The Newly Opened Remai Modern is the Louvre of Saskatoon
What’s the best city in Canada for modern art? As of October, the answer is unequivocally Saskatoon.
No, seriously. That’s thanks to the Remai Modern, a boxy new prairie landmark filled to the brim with Picasso linocuts — 405 of them, to be exact — and aspiring to be the world’s top destination for 21st-century Indigenous art.
The facility is a successor to the Mendel Art Gallery, a popular local institution that outgrew its 1960s-era digs. While a replacement building was initially planned simply to make more room for the Mendel’s 7,000-plus works, a vision developed for something far bolder. Local philanthropist Ellen Remai was excited, donating the Picassos, the cash, and the name that would support that grand ambition.
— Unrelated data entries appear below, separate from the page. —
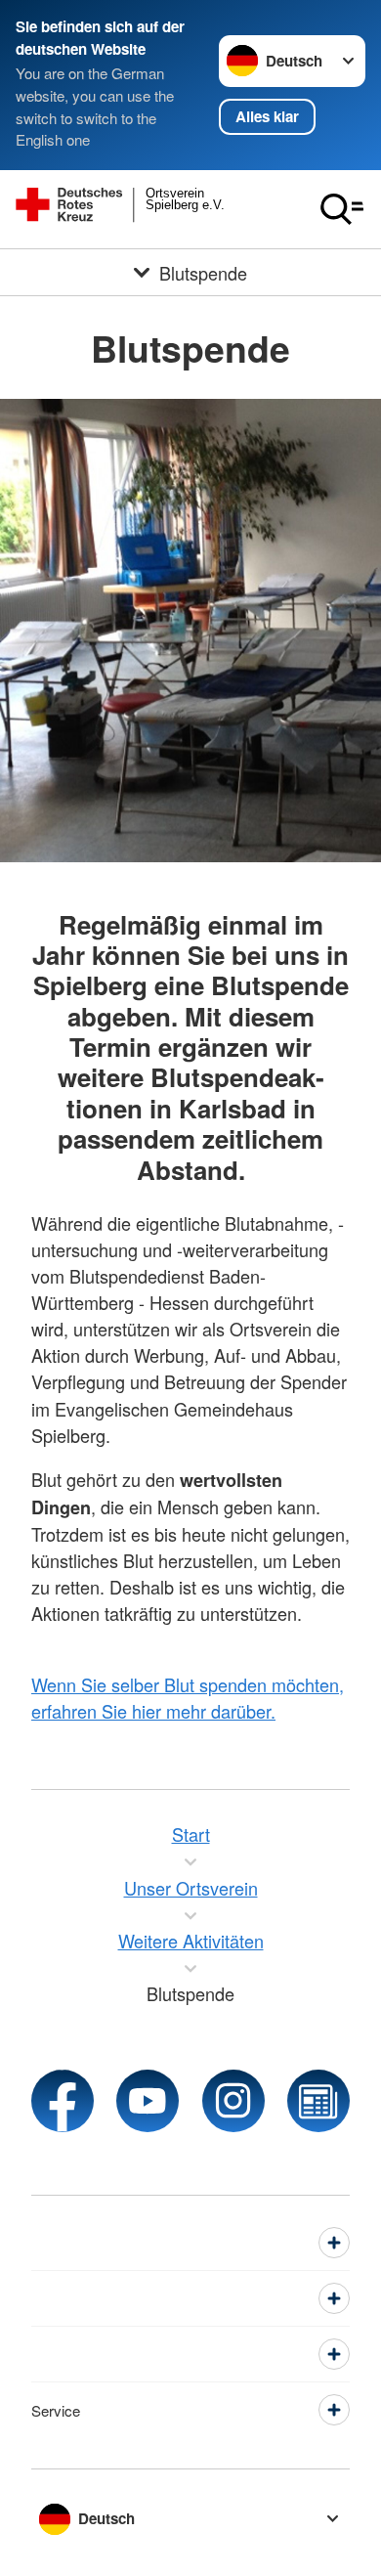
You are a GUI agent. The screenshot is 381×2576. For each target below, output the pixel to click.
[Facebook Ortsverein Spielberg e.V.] (62, 2101)
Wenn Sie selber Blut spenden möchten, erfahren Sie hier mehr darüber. (187, 1698)
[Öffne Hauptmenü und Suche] (341, 209)
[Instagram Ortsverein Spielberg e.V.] (233, 2101)
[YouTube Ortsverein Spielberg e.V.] (147, 2101)
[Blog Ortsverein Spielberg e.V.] (318, 2101)
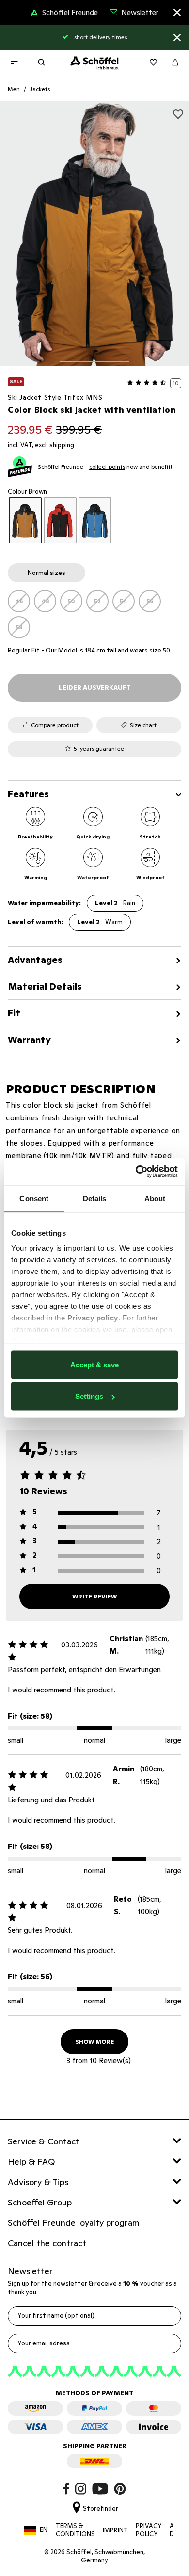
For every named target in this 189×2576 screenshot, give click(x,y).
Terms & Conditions (75, 2530)
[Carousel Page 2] (77, 355)
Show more (94, 2041)
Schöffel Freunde (70, 12)
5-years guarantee (99, 748)
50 (71, 601)
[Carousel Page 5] (112, 355)
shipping (61, 445)
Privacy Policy (149, 2530)
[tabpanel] (94, 614)
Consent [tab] (33, 1198)
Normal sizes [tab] (46, 573)
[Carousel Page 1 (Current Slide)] (65, 355)
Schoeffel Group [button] (40, 2202)
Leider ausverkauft (95, 687)
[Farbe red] (60, 520)
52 (97, 601)
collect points (107, 466)
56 (150, 601)
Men (14, 89)
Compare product (55, 725)
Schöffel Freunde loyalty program (74, 2222)
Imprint (115, 2530)
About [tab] (155, 1198)
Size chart (143, 725)
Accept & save (94, 1364)
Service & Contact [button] (43, 2141)
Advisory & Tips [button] (38, 2182)
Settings (89, 1396)
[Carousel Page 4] (100, 355)
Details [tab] (95, 1198)
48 (45, 601)
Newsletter (139, 12)
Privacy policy (92, 1318)
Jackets (40, 89)
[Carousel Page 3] (88, 355)
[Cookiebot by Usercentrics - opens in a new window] (136, 1171)
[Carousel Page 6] (123, 355)
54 (123, 601)
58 (19, 627)
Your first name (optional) (55, 2316)
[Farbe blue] (95, 520)
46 (19, 601)
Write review (94, 1596)
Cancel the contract (47, 2243)
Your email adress (43, 2343)
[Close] (177, 14)
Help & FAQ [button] (31, 2161)
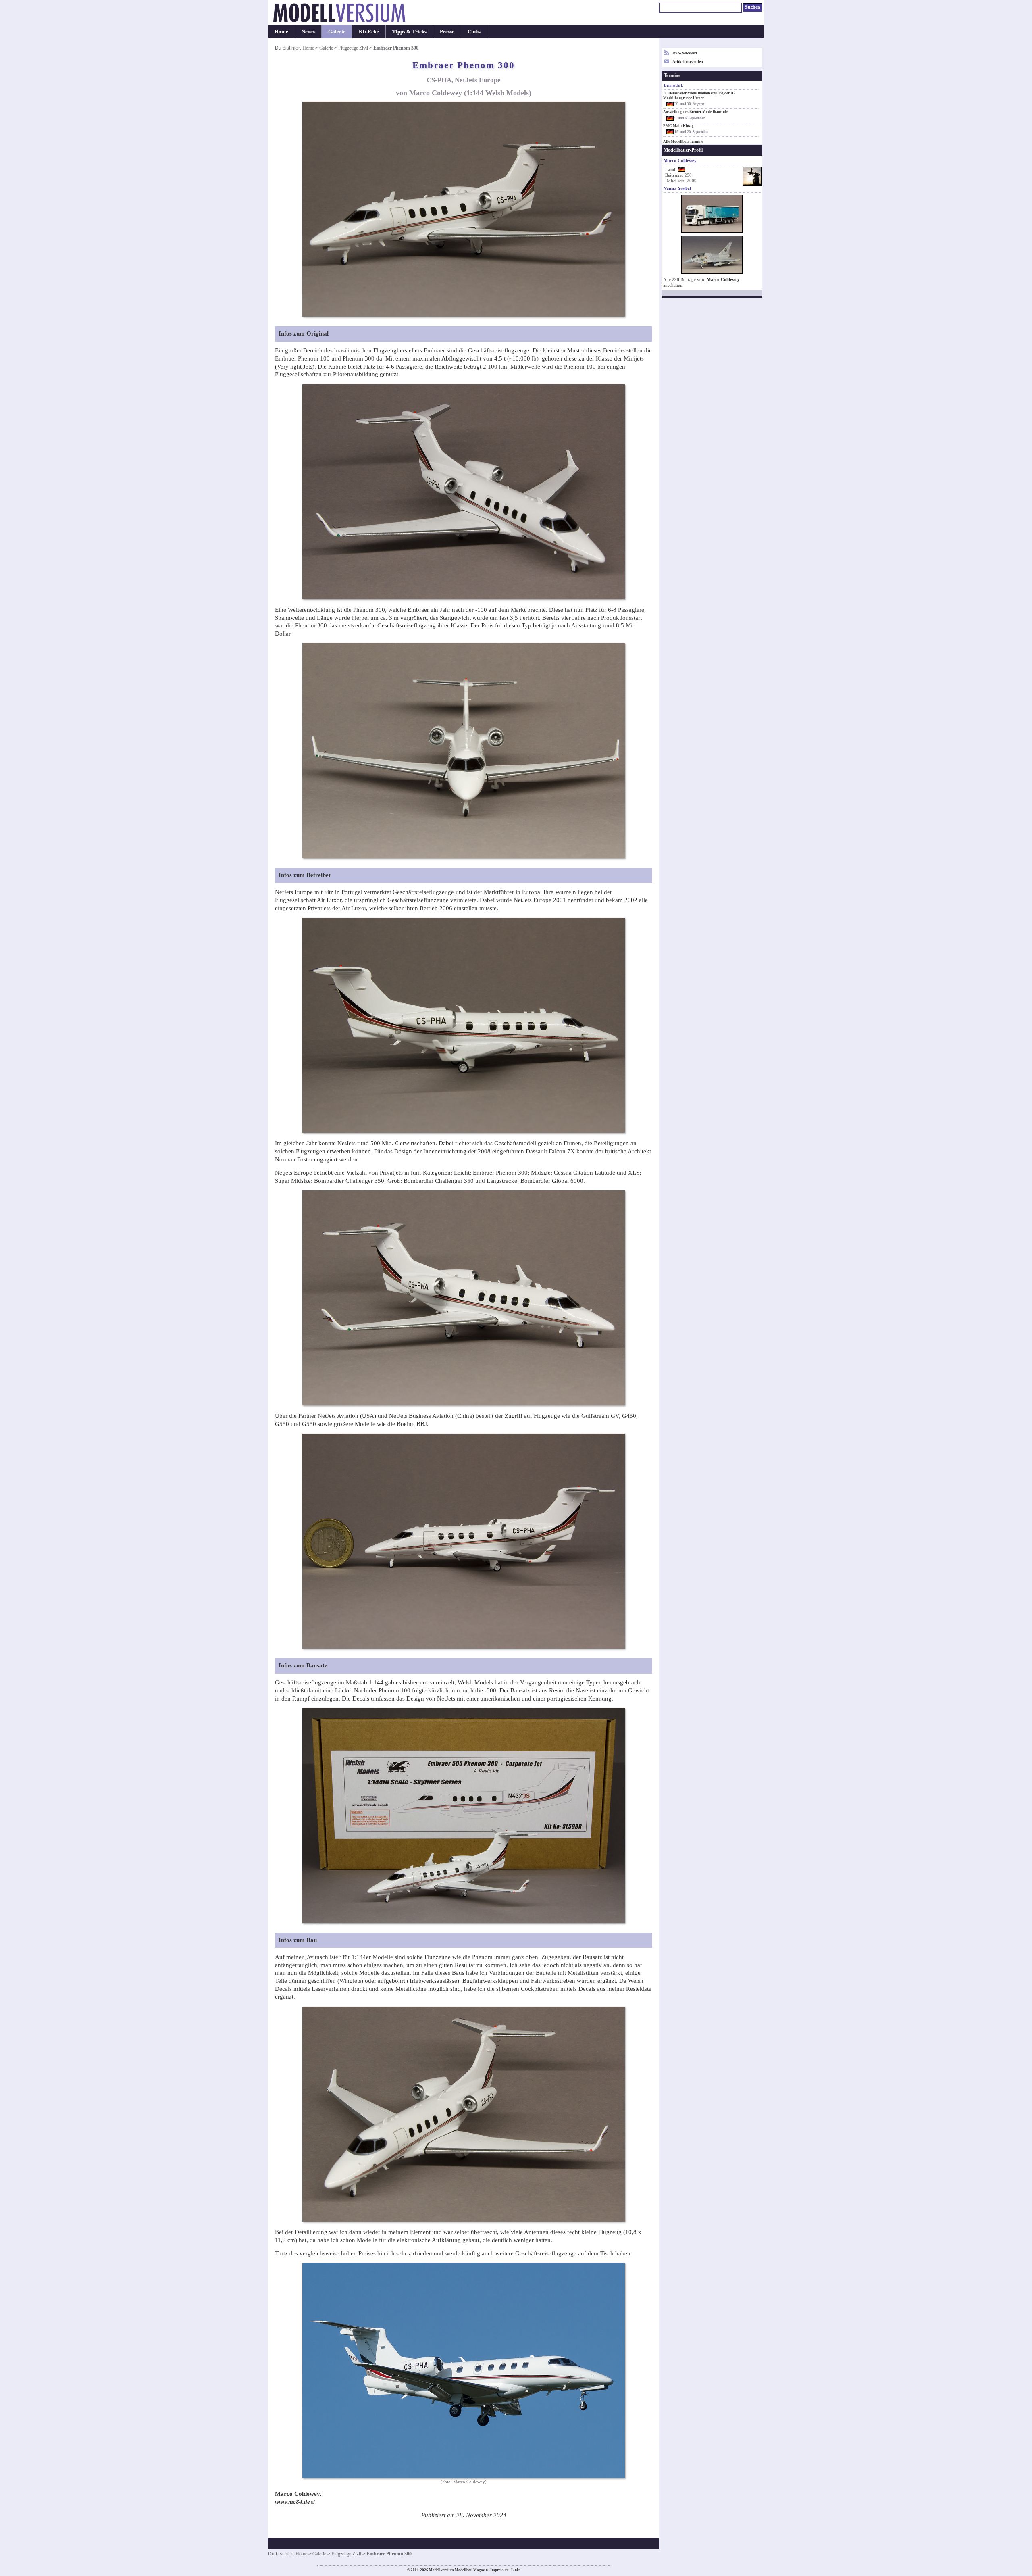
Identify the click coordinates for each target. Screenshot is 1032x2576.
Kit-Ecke (369, 32)
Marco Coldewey (723, 279)
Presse (447, 32)
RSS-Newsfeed (684, 53)
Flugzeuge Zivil (353, 48)
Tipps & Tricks (409, 32)
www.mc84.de (292, 2502)
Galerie (336, 32)
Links (515, 2570)
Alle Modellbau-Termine (683, 142)
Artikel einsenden (687, 61)
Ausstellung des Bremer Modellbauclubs (695, 112)
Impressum (499, 2570)
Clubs (474, 32)
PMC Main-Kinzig (678, 126)
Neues (308, 32)
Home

Executive director and CEO Gregory Burke, a New Zealand–born curator who got his start as a video artist before helming Toronto’s Power Plant Gallery in the mid-2000s, was equally enthusiastic. Burke sees in Saskatoon’s burgeoning creative scene an appetite for the sort of cutting-edge fare that will secure his 130,000-square-foot institution a spot on the global radar. Sure enough, one of the guiding questions behind his opening exhibition is “What is urgent and why?” And the answer may very well be “Saskatoon.”
Design Brief
How architecture firm KPMB’s glass-and-steel design takes cues from its setting.
Clean Geometry
The horizon line holds existential importance in a flat landscape. In acknowledgement of this, the four-storey Remai’s stacked boxes skew long and rectangular.
Long Cantilevers
Portions of the third and fourth floors project outwards to create viewing platforms that reach towards the South Saskatchewan River below and to the city beyond.
Punched Steel
Metal screens perforated with eyelid-shaped openings shield the glass facade from the sun. Their burgundy colour nods to another local icon, the copper-roofed Bessborough Hotel.
Guided Tour
Three artworks you’ll find in “Field Guide,” the Remai’s inaugural exhibition:
Imagio Pietatis – A New Wave for Ozone, by Robert Boyer
A ’90s-era blanket decked with a sunburst design that reflects the damaged ozone layer. (Good news, guys — we saved it! Sort of.)
La Plonge #7, by William Perehudoff
A vibrant abstract by one of Saskatchewan’s best-known painters. It was part of the original collection of the Mendel Art Gallery, which the Remai replaces.
Picassos galore
Valued at $20 million, the linocut collection is mostly composed of self-portraits, complemented by 23 wildly patterned ceramic sculptures by the artist.